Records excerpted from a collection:
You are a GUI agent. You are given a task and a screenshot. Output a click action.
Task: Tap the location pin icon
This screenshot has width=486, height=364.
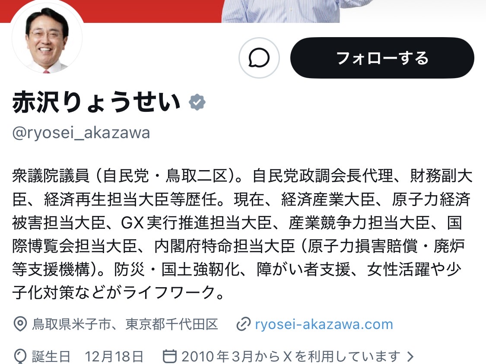pos(20,324)
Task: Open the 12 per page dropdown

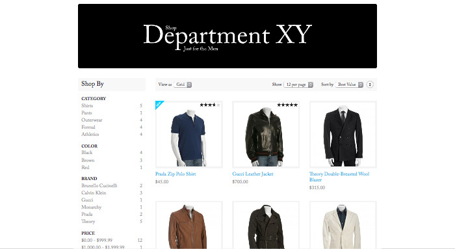Action: point(298,85)
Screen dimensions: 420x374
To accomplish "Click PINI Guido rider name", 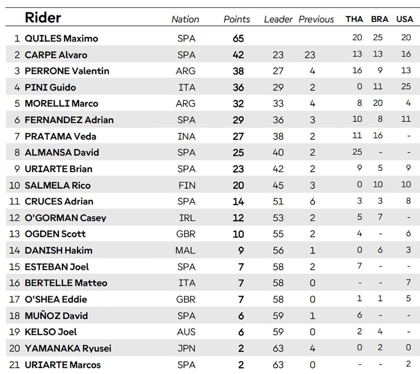I will pos(50,87).
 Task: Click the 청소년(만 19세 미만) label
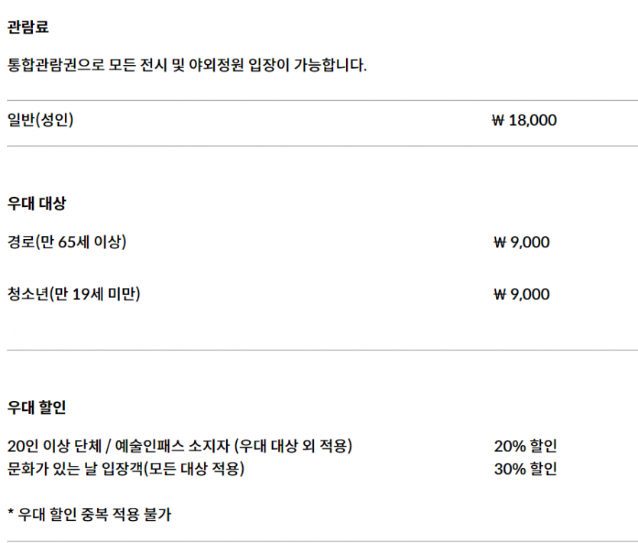click(x=73, y=294)
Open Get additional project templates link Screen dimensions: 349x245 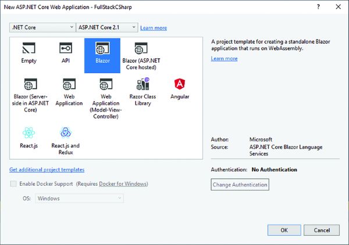tap(47, 170)
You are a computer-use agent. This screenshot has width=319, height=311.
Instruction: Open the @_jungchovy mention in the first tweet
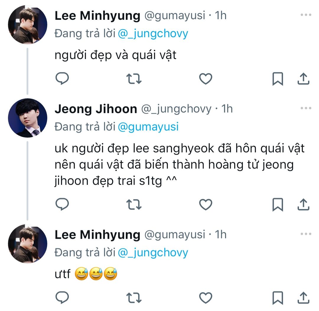coord(153,34)
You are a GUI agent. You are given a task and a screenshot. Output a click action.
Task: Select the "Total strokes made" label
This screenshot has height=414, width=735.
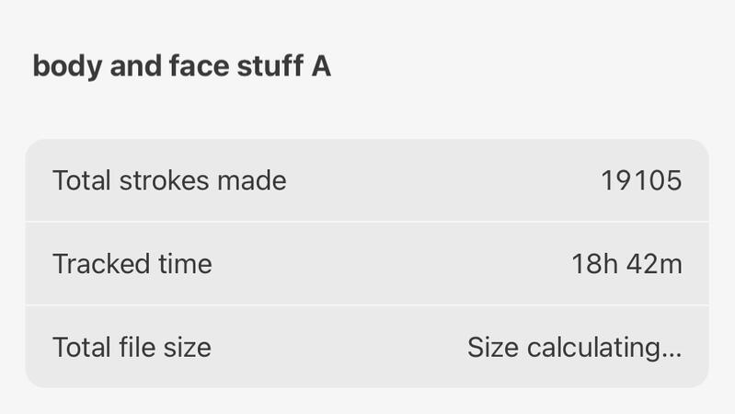[169, 180]
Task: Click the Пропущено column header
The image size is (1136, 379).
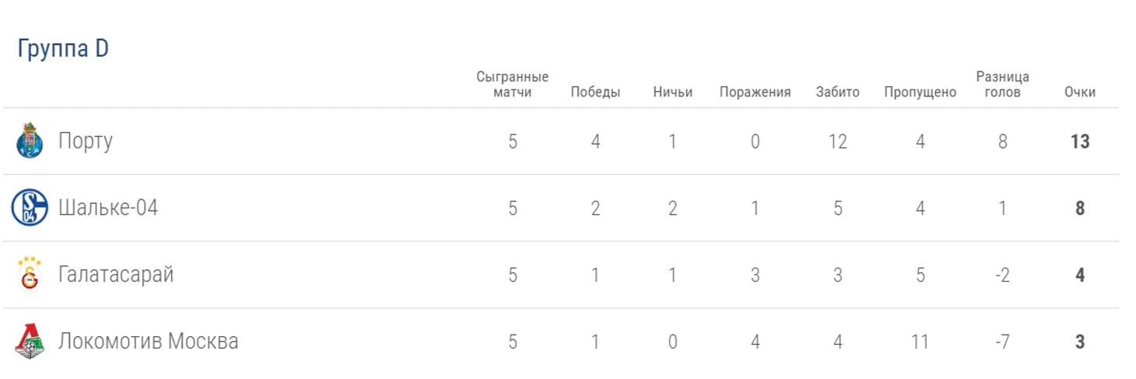Action: click(920, 92)
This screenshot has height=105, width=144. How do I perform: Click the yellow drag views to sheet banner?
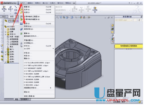tap(129, 46)
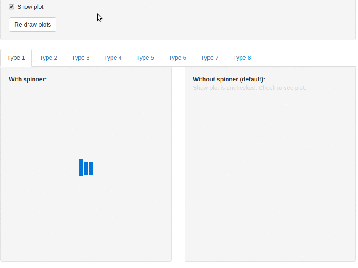This screenshot has width=358, height=268.
Task: Click the 'Without spinner (default):' heading
Action: [x=229, y=79]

## Instructions to follow
Nothing but the lines from the one containing "Task: Click the Пропущено column header" through the last line of the data should appear in the answer, copied exactly, with pictures excluded.

## Response area
Task: Click the Пропущено column header
The image size is (1136, 379).
Action: click(920, 92)
This screenshot has height=105, width=144. How do I perform: Click the yellow drag views to sheet banner?
tap(129, 46)
This screenshot has width=358, height=268.
Task: Click the 'Without spinner (default):' heading
Action: [x=229, y=79]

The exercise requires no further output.